◆ **ОТРЫВОК ТЕКСТА**

Поэтому авторы правы: в одном пункте Д. Белл явно не устарел – его постиндустриализм действительно стал частью праволиберальной идеологии, которая правит бал в российской экономике. Его апологеты говорят: на развалинах СССР будем создавать сразу постиндустриальное общество, рынок выполнит эту задачу без участия государства, старый индустриальный уклад изжил себя. Но прыжок из индустриального прошлого в постиндустриальное будущее не состоялся; в результате потери чувства меры и прагматизма после двадцати лет реформ мы создали экономику без индустрии, перешли из второго, вполне конкурентоспособного по международным меркам мира, в третий мир. И только сегодня возникло осознание того, что не пройдя этап реиндустриализации, мы не сможем двигаться дальше. Такова цена мифологических представлений реформаторов.
Тема реиндустриализации – важнейшая в новой экономической политике, которую должна проводить Россия в ближайшие 10–15 лет. Рост реального сектора должен быть естественным, и только на его основе может быть осуществлен переход в новое качество, гарантирующее нам будущее без техногенных катастроф.
Мы можем с уверенностью утверждать, что в результате господства праволиберальной идеологии в наше время финансовая сфера недопустимо далеко оторвалась от производства, от реального сектора экономики. Это противоречие и приводит к мировым кризисам. Оказание различных финансовых услуг превратилось в самостоятельную, громоздкую, неповоротливую, плохо контролируемую и скверно регулируемую сферу деятельности, которая стала приносить обществу больше вреда, чем пользы.
В современном капиталистическом мире фактически сосуществуют две экономики: одна – экономика реального сектора, в ней создаются реальные товары и услуги; вторая – виртуальная и спекулятивная экономика, представляющая собой торговлю биржевыми товарами и различными ценными бумагами. Экономика реального сектора развивается по классическим рыночным законам, ее целью является получение прибыли через снижение затрат и повышение качества товаров. Виртуальная же экономика развивается по законам спекуляции, ее цель – нажива через спекуляции на товарных и фондовых биржах. Называть такое пространственное расслоение фронтальным прогрессом мира по формулам постиндустриализма ошибочно, и это авторы книги показывают очень убедительно. Но зачем тогда тиражируется теория постиндустриализма, явно не оправдавшаяся на практике в течение 50 лет? Ответ очевиден – это выгодно тем, кто манипулируя сознанием масс, элит и научного сообщества получает свои дивиденды.

◆ **ЗАПИСАННЫЕ СВЕДЕНИЯ**
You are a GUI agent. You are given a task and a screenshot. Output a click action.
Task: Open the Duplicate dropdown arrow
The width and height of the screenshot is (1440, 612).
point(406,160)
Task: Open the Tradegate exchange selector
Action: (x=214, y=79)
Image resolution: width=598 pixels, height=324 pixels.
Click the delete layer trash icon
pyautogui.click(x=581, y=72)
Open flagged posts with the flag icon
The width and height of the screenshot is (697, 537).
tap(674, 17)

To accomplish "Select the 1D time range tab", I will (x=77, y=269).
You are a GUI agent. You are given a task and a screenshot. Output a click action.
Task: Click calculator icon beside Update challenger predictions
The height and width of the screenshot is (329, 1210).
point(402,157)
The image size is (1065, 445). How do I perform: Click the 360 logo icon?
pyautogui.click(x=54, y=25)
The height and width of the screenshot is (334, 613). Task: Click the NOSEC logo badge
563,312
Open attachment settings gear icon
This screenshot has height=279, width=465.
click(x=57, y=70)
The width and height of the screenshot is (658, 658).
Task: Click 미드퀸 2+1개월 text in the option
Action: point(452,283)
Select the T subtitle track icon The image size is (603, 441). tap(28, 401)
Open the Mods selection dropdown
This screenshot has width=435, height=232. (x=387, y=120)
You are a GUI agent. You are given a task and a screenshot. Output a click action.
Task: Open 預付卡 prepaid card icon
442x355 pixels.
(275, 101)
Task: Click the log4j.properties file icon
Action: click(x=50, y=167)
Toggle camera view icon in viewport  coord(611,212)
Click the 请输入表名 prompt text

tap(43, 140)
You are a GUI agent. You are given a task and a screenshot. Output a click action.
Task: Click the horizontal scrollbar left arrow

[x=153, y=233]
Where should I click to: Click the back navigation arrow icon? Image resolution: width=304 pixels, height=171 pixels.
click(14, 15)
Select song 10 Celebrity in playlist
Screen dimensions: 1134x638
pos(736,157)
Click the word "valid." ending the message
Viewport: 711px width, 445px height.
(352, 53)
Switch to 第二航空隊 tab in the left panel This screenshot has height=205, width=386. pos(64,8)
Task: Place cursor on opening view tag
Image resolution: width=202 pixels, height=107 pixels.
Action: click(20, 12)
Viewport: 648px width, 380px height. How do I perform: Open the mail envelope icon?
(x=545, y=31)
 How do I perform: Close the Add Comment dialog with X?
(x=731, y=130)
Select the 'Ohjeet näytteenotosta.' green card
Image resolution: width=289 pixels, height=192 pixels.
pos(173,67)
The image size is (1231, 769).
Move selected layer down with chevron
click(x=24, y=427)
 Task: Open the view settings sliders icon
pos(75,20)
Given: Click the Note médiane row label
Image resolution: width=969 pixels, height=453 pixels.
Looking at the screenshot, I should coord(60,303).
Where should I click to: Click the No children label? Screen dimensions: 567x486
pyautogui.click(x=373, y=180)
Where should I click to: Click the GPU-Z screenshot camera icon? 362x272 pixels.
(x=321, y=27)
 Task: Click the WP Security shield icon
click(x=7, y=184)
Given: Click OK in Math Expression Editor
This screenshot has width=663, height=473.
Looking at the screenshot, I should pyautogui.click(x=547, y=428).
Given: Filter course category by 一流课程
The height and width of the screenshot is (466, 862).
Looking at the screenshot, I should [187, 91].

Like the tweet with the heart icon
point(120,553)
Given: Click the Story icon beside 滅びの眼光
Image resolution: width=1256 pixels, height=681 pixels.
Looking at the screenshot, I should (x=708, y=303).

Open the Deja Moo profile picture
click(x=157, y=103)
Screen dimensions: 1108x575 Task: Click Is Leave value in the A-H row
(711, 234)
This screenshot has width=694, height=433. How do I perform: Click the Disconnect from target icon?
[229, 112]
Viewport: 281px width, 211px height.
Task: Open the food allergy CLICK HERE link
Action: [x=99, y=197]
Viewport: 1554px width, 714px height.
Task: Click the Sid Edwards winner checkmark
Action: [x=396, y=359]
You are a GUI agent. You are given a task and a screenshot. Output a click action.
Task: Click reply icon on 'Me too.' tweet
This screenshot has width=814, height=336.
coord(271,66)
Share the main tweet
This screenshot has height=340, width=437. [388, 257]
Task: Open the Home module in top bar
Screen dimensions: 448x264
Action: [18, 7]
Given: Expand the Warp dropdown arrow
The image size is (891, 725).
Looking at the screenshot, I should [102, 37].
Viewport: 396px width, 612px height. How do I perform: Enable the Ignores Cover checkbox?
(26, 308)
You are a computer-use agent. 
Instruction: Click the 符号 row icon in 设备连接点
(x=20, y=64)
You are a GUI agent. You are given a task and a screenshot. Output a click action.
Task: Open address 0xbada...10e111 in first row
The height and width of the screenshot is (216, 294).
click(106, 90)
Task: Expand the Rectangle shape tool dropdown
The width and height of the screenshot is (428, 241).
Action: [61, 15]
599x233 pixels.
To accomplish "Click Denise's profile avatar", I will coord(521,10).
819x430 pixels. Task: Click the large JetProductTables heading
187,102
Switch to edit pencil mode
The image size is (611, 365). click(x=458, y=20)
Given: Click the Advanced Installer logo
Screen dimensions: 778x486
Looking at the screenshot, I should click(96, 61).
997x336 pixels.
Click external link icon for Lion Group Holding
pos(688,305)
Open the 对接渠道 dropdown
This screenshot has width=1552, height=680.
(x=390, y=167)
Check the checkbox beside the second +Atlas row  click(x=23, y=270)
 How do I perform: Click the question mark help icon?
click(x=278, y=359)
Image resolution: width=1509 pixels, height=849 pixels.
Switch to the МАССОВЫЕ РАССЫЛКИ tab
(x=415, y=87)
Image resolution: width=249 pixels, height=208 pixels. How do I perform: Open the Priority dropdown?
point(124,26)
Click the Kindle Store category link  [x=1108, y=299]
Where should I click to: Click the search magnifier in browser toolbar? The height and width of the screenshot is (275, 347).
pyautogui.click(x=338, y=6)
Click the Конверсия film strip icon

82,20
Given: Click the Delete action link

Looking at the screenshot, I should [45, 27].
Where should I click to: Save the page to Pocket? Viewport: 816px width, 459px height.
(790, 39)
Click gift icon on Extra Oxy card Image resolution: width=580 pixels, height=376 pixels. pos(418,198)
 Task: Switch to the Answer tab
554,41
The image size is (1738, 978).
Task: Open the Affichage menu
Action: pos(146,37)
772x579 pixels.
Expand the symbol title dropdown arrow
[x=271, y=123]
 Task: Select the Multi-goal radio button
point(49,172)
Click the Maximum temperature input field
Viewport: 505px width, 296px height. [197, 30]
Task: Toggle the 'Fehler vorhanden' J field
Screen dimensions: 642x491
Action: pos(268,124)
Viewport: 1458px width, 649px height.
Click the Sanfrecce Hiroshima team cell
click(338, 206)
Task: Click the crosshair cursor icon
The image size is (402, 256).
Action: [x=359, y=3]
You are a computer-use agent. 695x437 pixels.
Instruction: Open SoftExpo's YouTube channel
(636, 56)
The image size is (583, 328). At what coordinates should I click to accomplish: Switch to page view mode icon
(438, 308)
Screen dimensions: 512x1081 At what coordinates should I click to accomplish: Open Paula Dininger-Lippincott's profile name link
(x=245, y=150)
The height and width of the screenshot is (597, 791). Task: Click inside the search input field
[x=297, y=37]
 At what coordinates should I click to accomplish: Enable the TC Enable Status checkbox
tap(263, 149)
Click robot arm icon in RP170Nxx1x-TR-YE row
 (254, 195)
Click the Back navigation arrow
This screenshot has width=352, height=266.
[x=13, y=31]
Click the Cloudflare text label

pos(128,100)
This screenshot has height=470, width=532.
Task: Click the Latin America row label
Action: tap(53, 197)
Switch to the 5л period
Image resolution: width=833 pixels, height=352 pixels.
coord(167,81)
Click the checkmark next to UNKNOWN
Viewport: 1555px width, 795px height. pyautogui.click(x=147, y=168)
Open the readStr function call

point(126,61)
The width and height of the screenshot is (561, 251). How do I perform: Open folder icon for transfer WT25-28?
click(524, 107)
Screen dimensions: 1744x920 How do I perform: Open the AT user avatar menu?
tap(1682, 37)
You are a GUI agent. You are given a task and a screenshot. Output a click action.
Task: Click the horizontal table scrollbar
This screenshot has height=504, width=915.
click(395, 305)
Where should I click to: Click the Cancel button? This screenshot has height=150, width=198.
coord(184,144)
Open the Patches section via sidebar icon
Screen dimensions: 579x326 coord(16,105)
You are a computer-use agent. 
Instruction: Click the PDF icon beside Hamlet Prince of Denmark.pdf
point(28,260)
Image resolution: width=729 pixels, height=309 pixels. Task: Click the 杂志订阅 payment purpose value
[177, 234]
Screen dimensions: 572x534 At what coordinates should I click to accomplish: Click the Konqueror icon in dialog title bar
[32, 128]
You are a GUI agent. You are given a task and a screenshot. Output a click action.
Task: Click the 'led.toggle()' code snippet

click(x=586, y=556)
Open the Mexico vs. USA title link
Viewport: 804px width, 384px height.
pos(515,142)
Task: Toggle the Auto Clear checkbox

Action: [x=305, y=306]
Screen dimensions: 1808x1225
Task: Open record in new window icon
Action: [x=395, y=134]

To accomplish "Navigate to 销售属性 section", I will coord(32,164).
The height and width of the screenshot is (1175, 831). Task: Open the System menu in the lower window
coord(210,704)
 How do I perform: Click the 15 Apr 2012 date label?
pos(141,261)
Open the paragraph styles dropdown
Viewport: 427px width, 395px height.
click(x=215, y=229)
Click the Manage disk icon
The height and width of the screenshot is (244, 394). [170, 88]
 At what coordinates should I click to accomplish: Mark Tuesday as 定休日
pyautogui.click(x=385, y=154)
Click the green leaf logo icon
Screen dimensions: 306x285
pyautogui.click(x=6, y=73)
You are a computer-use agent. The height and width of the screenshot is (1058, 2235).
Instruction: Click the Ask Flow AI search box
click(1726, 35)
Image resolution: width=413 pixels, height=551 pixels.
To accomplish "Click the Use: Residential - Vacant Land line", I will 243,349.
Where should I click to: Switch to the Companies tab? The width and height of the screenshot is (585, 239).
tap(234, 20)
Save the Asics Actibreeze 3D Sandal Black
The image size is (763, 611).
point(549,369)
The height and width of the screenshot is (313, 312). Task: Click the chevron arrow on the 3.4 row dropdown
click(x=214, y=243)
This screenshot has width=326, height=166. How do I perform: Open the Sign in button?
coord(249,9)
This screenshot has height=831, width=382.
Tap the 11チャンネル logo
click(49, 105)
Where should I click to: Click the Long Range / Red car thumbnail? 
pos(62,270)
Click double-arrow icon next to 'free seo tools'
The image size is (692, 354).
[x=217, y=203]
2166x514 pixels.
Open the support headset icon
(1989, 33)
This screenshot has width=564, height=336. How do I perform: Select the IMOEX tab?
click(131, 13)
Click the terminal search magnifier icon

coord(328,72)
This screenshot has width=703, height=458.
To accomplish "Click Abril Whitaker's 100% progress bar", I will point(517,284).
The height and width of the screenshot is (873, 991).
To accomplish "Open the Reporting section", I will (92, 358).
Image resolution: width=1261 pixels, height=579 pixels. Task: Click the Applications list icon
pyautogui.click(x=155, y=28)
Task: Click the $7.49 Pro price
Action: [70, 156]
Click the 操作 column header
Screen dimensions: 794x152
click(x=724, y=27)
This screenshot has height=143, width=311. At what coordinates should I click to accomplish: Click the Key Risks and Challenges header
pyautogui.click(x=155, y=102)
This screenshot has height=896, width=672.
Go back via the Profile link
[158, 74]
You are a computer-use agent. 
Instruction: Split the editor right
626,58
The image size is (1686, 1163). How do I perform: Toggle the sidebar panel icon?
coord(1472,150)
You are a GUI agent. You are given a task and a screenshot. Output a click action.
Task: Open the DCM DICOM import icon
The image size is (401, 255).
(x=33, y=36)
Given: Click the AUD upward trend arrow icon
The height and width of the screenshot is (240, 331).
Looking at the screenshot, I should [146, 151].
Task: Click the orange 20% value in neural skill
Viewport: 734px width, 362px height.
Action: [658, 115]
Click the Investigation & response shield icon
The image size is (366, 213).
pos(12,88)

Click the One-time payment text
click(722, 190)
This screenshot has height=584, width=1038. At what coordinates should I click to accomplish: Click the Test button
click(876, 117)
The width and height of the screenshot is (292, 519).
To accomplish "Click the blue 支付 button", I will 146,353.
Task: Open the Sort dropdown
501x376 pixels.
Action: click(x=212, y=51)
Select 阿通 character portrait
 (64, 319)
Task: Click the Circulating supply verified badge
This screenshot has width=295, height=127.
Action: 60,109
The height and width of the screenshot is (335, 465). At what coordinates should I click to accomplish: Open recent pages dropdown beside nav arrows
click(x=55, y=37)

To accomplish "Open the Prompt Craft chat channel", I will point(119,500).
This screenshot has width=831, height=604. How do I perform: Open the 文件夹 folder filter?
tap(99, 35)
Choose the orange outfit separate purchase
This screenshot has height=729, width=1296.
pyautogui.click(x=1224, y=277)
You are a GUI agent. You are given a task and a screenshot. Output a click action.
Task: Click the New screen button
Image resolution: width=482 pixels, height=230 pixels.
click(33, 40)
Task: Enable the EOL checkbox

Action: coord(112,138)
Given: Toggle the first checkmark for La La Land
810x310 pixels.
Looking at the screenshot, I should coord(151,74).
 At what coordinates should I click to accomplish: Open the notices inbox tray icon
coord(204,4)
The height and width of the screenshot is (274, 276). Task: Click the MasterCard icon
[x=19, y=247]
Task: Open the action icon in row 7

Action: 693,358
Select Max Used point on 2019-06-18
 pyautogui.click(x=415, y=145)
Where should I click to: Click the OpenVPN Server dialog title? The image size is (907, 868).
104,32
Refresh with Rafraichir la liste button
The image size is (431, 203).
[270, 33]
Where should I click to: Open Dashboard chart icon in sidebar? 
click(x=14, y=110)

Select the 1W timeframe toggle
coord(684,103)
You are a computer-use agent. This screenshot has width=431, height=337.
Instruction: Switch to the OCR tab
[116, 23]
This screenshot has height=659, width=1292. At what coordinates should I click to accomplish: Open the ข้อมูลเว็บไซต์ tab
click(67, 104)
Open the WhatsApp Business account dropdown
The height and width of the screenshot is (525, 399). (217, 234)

◆ **СПИСОК ЗАДАНИЙ**
a. Повторите слово в слово часть текста о постиндустриализме: начните со слов «Тема реиндустриализации –» и остановитесь после слов «вреда, чем пользы.».
b. Оформите в виде нумерованного списка только строки записей, начиная со строки, где есть «Task: Click the Circulating», и заканчивая строкой с «Action: coord(112,138)» включительно. Пустые строки пропустите.
Текст и записи — это два отдельных материала, никак не связанных друг с другом.

◆ **ОТВЕТЫ ПО ПОРЯДКУ**
a.
Тема реиндустриализации – важнейшая в новой экономической политике, которую должна проводить Россия в ближайшие 10–15 лет. Рост реального сектора должен быть естественным, и только на его основе может быть осуществлен переход в новое качество, гарантирующее нам будущее без техногенных катастроф.
Мы можем с уверенностью утверждать, что в результате господства праволиберальной идеологии в наше время финансовая сфера недопустимо далеко оторвалась от производства, от реального сектора экономики. Это противоречие и приводит к мировым кризисам. Оказание различных финансовых услуг превратилось в самостоятельную, громоздкую, неповоротливую, плохо контролируемую и скверно регулируемую сферу деятельности, которая стала приносить обществу больше вреда, чем пользы.

b.
1. Task: Click the Circulating supply verified badge
2. This screenshot has width=295, height=127.
3. Action: 60,109
4. The height and width of the screenshot is (335, 465). At what coordinates should I click to accomplish: Open recent pages dropdown beside nav arrows
5. click(x=55, y=37)
6. To accomplish "Open the Prompt Craft chat channel", I will point(119,500).
7. This screenshot has width=831, height=604. How do I perform: Open the 文件夹 folder filter?
8. tap(99, 35)
9. Choose the orange outfit separate purchase
10. This screenshot has height=729, width=1296.
11. pyautogui.click(x=1224, y=277)
12. You are a GUI agent. You are given a task and a screenshot. Output a click action.
13. Task: Click the New screen button
14. Image resolution: width=482 pixels, height=230 pixels.
15. click(33, 40)
16. Task: Enable the EOL checkbox
17. Action: coord(112,138)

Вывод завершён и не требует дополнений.